A safety engineer claims that only 60% of all drivers use seat belts on short

trips. The probability that exactly 2 out of five drivers will be using his seat belts is closest
to?

To find the probability that exactly 2 out of five drivers will be using their seat belts, we can use the binomial probability formula.

The binomial probability formula is given by:
P(X = k) = C(n, k) * p^k * (1-p)^(n-k)

Where:
P(X = k) is the probability of getting exactly k successes (in this case, exactly 2 out of 5 drivers using seat belts).
C(n, k) is the number of ways to choose k successes from n trials, also known as the binomial coefficient.
p is the probability of success in a single trial (in this case, the probability that a driver uses a seat belt).
n is the total number of trials (in this case, the total number of drivers).

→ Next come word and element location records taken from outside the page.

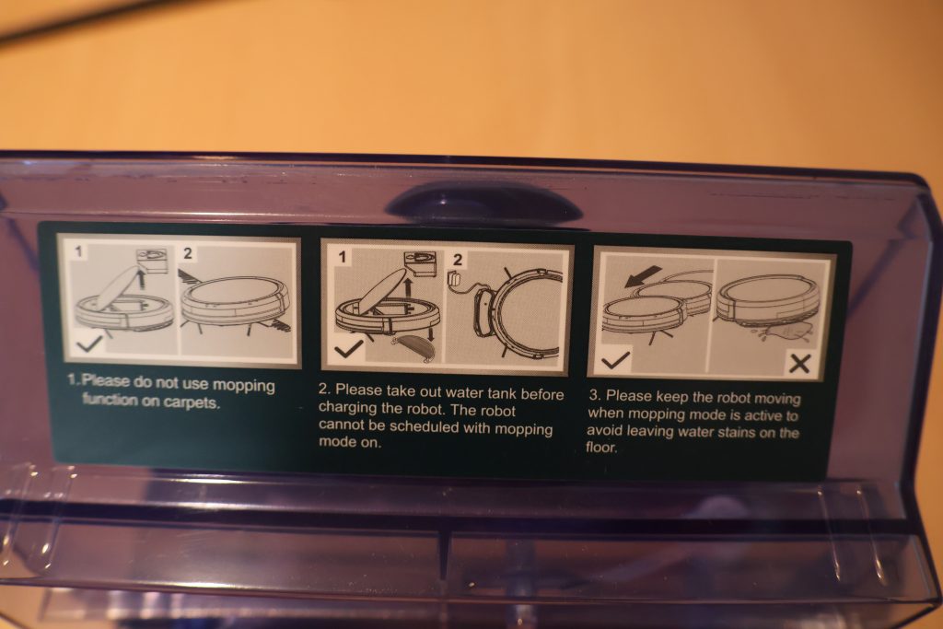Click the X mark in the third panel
798,363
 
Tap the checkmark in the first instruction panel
90,344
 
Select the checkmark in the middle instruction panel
348,349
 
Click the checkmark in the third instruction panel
616,359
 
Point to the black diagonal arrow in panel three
642,276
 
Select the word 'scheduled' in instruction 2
425,427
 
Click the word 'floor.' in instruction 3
601,448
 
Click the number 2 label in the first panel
188,253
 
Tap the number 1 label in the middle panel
342,257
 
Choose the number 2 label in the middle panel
458,260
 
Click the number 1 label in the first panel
78,251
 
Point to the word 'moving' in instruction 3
777,399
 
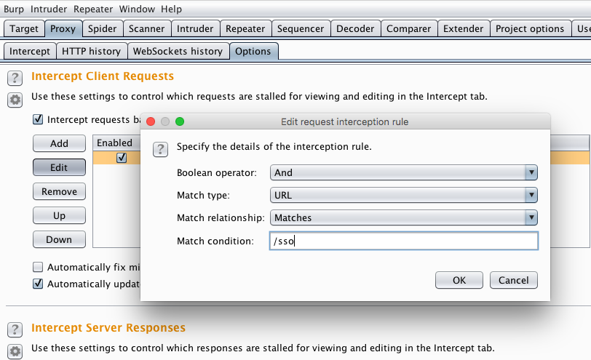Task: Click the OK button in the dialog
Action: click(459, 280)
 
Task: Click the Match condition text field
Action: click(404, 241)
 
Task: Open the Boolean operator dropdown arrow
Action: click(531, 172)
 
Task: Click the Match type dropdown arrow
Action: click(531, 195)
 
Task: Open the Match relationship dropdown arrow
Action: click(531, 217)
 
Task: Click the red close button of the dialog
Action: click(151, 121)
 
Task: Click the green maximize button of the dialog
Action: click(180, 121)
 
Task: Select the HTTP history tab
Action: click(92, 51)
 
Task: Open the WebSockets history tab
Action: click(178, 51)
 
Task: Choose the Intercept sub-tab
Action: click(30, 51)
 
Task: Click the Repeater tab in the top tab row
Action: click(245, 28)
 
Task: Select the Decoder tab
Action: click(355, 28)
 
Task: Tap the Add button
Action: click(59, 143)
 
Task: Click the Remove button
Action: click(59, 192)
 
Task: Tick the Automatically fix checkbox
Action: click(38, 267)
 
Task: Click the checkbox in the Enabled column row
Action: click(122, 157)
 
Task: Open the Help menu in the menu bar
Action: click(172, 9)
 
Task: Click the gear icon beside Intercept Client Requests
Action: click(15, 100)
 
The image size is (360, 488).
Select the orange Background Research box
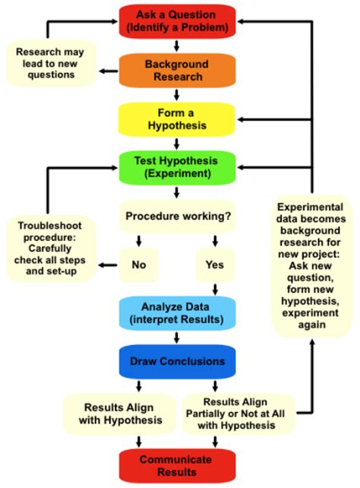177,71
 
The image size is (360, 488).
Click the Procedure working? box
177,216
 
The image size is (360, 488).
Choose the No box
138,265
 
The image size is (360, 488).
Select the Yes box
215,265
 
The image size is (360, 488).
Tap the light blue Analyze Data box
177,312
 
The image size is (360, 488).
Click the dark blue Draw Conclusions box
177,360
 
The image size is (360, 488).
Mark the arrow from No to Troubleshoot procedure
109,265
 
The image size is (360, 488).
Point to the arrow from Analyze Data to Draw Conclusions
177,336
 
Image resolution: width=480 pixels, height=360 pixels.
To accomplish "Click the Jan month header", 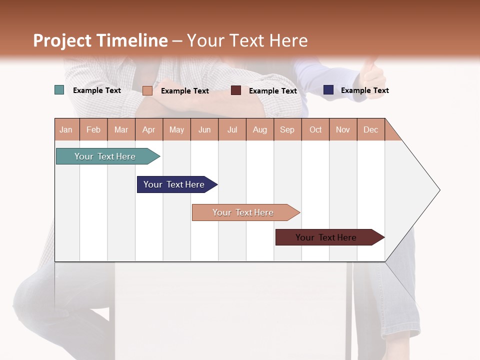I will click(x=66, y=130).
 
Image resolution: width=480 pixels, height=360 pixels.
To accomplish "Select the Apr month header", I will click(x=148, y=130).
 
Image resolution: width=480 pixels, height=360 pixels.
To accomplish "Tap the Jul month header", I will click(x=232, y=130).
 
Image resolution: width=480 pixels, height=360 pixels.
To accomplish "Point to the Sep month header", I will click(x=287, y=130).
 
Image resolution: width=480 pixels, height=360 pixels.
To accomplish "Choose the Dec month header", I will click(x=370, y=130).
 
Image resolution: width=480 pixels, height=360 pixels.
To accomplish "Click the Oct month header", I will click(x=315, y=130).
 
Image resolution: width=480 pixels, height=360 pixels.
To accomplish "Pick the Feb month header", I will click(x=94, y=130).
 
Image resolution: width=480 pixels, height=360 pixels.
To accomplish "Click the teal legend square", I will click(x=59, y=90).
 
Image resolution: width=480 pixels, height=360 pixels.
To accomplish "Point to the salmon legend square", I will click(x=147, y=90).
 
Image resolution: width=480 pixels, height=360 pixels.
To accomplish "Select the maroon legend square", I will click(x=236, y=90).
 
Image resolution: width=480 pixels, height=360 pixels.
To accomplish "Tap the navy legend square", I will click(x=328, y=90).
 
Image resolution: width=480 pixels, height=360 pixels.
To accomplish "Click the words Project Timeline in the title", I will click(x=100, y=40).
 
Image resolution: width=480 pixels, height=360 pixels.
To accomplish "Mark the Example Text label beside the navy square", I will click(x=364, y=90).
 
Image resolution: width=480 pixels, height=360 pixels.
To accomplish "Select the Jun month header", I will click(x=204, y=130).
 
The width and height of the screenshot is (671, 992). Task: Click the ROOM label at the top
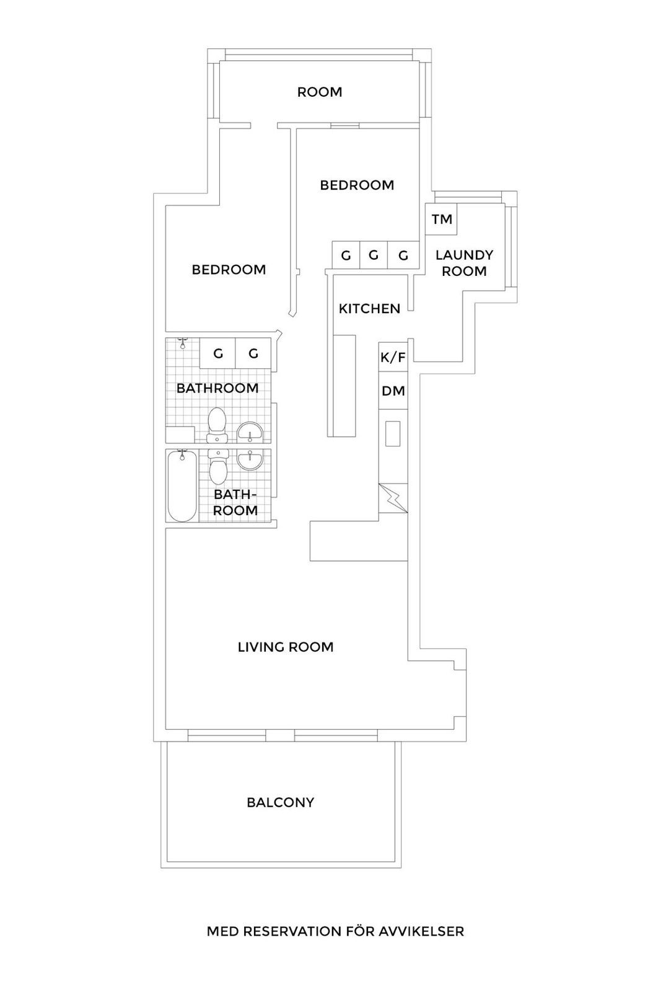click(x=319, y=92)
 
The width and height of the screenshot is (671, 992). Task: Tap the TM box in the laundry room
click(x=442, y=219)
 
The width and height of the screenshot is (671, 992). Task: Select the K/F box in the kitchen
click(x=393, y=357)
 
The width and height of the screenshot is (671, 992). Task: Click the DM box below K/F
click(x=393, y=391)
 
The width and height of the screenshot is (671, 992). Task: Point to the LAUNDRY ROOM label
click(x=464, y=263)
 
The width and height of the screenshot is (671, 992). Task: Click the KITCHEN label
click(x=369, y=309)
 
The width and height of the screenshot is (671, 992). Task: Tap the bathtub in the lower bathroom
click(x=182, y=487)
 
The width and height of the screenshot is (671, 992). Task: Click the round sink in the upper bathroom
click(x=250, y=432)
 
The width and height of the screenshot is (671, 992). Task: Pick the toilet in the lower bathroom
click(x=217, y=468)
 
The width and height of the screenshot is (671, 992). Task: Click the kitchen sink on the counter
click(x=393, y=433)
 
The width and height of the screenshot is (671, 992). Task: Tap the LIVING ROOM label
click(x=286, y=647)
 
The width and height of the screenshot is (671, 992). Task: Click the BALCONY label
click(x=280, y=802)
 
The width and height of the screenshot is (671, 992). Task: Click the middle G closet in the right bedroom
click(x=373, y=255)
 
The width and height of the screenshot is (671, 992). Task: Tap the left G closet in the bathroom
click(x=217, y=354)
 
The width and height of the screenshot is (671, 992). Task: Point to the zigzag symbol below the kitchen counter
click(x=393, y=498)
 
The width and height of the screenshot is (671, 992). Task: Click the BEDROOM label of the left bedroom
click(x=229, y=270)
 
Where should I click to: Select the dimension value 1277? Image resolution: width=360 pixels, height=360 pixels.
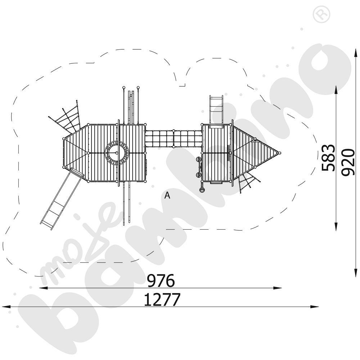pos(162,300)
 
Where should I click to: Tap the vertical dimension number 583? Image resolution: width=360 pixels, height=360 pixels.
pos(328,158)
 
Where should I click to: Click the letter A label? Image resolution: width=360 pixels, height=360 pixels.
pos(167,195)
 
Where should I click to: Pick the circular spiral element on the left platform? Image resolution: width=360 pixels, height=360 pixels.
pos(117,153)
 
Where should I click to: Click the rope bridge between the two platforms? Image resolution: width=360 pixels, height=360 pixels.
pos(174,139)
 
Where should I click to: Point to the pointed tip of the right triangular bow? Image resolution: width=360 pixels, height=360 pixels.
pos(280,153)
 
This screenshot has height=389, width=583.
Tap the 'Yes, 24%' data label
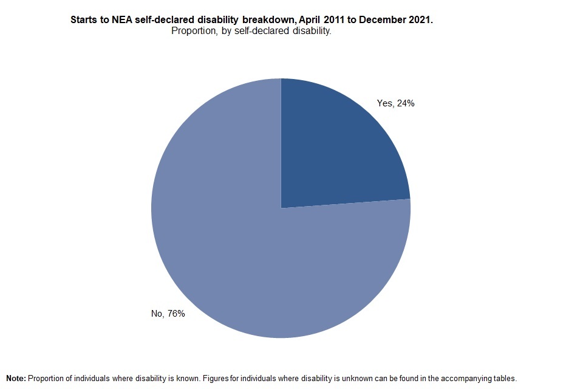[x=395, y=103]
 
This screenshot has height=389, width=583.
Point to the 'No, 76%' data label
[x=168, y=314]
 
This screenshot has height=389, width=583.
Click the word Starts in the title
[x=83, y=20]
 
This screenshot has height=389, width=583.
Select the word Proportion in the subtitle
[x=193, y=31]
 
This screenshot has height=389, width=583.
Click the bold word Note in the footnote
[x=15, y=378]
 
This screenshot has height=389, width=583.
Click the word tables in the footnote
[x=503, y=378]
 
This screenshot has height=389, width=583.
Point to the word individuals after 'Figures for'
[x=257, y=378]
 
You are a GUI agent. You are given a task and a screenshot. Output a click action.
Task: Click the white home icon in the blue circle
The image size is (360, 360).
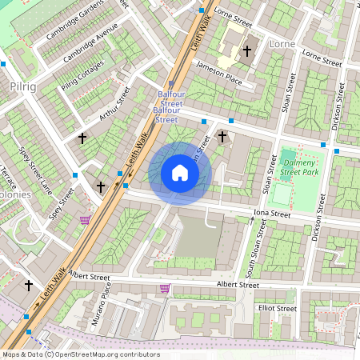coord(180,173)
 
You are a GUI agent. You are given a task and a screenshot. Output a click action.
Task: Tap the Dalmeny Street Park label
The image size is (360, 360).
coord(300,166)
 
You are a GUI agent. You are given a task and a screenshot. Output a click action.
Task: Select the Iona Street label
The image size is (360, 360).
coord(271,214)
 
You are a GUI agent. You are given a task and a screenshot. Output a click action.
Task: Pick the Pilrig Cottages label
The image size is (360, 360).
coord(82,75)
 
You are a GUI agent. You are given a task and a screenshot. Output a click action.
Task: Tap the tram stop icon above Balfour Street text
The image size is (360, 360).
coord(170,84)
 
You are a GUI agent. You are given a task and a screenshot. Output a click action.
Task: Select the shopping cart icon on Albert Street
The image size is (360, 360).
coord(165,288)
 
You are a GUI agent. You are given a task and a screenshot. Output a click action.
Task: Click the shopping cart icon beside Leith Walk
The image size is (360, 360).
coord(85,219)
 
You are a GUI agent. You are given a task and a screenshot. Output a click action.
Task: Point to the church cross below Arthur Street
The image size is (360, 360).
coord(82,138)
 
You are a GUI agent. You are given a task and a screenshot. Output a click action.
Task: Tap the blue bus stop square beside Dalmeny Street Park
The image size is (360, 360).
coord(323,144)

Substituting the values into the formula:
P(X = 2) = C(5, 2) * (0.6)^2 * (1-0.6)^(5-2)

Calculating the values:
C(5, 2) = 5! / (2!(5-2)!) = 10
(0.6)^2 = 0.36
(1-0.6)^(5-2) = 0.064

Plugging the values back into the formula:
P(X = 2) = 10 * 0.36 * 0.064

Calculating the final result:
P(X = 2) = 0.2304

Therefore, the probability that exactly 2 out of five drivers will be using their seat belts is approximately 0.2304.